Alessandro Polli – Agosto 31, 2017

Mettiamoci l’anima in pace, intelligenza artificiale (IA) e altre tecnologie emergenti distruggeranno ineluttabilmente milioni di posti di lavoro. Ma l’invecchiamento della popolazione, d’altro canto, ridurrà la popolazione attiva sia nei paesi sviluppati, sia in quelli in via di sviluppo, restringendo notevolmente la disponibilità di quel fondamentale fattore della produzione che è il lavoro.

La questione economica di fondo sollevata dall’invecchiamento è condensata in un semplice numero: il rapporto (o indice) di dipendenza, cioè il rapporto tra popolazione in età non lavorativa e popolazione in età lavorativa, il cui valore è calcolato e diffuso dalla World Bank, per la maggior parte dei Paesi del mondo tra il 1960 e il 2016.
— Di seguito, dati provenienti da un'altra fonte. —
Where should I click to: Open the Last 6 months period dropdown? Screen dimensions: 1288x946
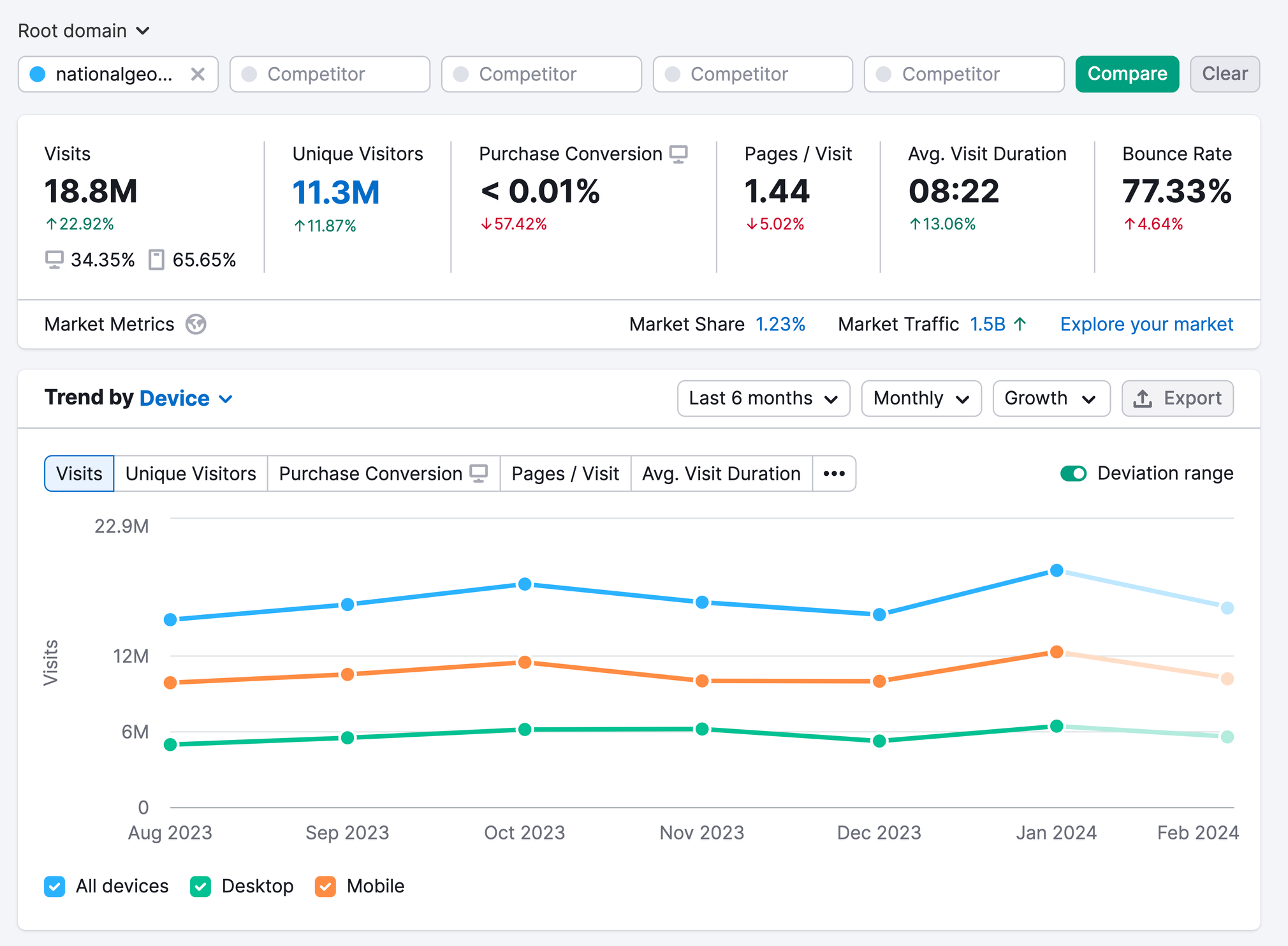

Convenzionalmente, la popolazione in età lavorativa è quella compresa fra i 15 e i 64 anni, mentre la popolazione in età non lavorativa è quella al di sotto dei 15 anni o over-64. Con riferimento a quest’ultimo aggregato, gli under 15 sono in diminuzione, mentre la tendenza opposta si registra per quanto riguarda gli over-64.

Nel complesso, secondo un interessante articolo pubblicato da Edward Hadas sul sito del Centre for International Governance Innovation, il rapporto totale di dipendenza aumenterà moderatamente in tutto il mondo e il sistema produttivo potrà compensare la graduale contrazione dei lavoratori attraverso il miglioramento delle tecniche produttive nei paesi meno avanzati e sostanziali recuperi di efficienza in quelli avanzati. In quest’ultimo caso, un’eccessiva distruzione di posti di lavoro è più che un’eventualità. L’IA, in particolare, «potrebbe trasformare una grande quantità di ore lavorate per addetto oggi in minuti lavorati per macchina domani, distruggendo milioni di posti di lavoro nell’industria, nella distribuzione e nei servizi».
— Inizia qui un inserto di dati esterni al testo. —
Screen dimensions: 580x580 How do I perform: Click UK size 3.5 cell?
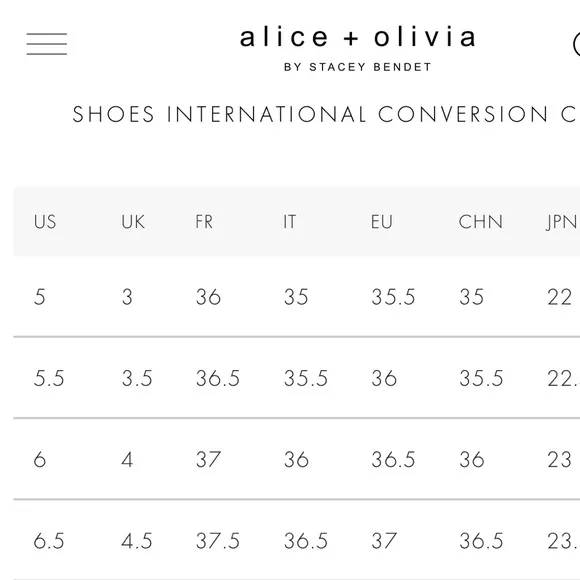pos(137,378)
È pur vero, riconosce Hadas, che l’IA potrebbe anche determinare la creazione di nuovi posto di lavoro e nuove professionalità, processo ben noto e analizzato in letteratura. Inoltre, IA e altre tecnologie emergenti potrebbero sostituire l’uomo nei compiti facilmente automatizzabili e rendere disponibile più forza lavoro in occupazioni che le macchine non possono svolgere, come educare, intrattenere e fornire cure. L’incidenza del settore dei servizi alla persona, secondo il BLS (l’ufficio delle statistiche sul lavoro statunitense), è infatti aumentata dal 32 al 37% dell’occupazione totale negli Stati Uniti.
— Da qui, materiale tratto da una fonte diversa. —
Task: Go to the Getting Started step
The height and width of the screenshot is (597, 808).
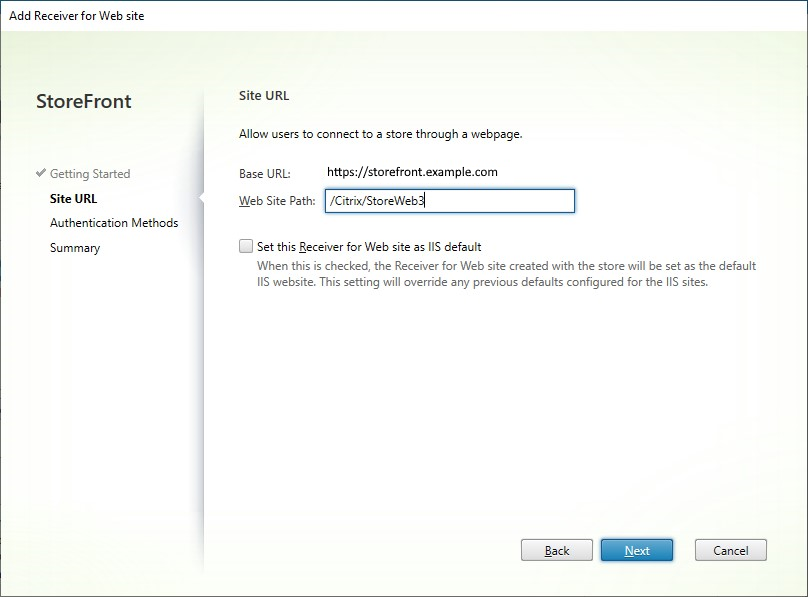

Ma la diffusione dell’IA potrebbe anche determinare altri interessanti sviluppi. Secondo Hadas, il conseguente incremento di produttività potrebbe tradursi in un taglio generalizzato dell’orario settimanale, consentendo ai lavoratori di dedicare più tempo all’ambito familiare. Questo potrebbe essere un fenomeno non troppo evidente negli Stati Uniti, dove il welfare non è molto sviluppato, mentre nei Paesi europei potrebbe manifestarsi con maggiore evidenza, anche se, osserva Hadas, la struttura economica in essi prevalente determina elevati tassi di disoccupazione, vanificando questo aspetto intrinsecamente positivo.

In sintesi, gli effetti – positivi e negativi – della diffusione dell’intelligenza artificiale e di altre tecnologie emergenti dipendono da una serie di fattori, variabili da Paese a Paese, sui quali è prematuro formulare previsioni.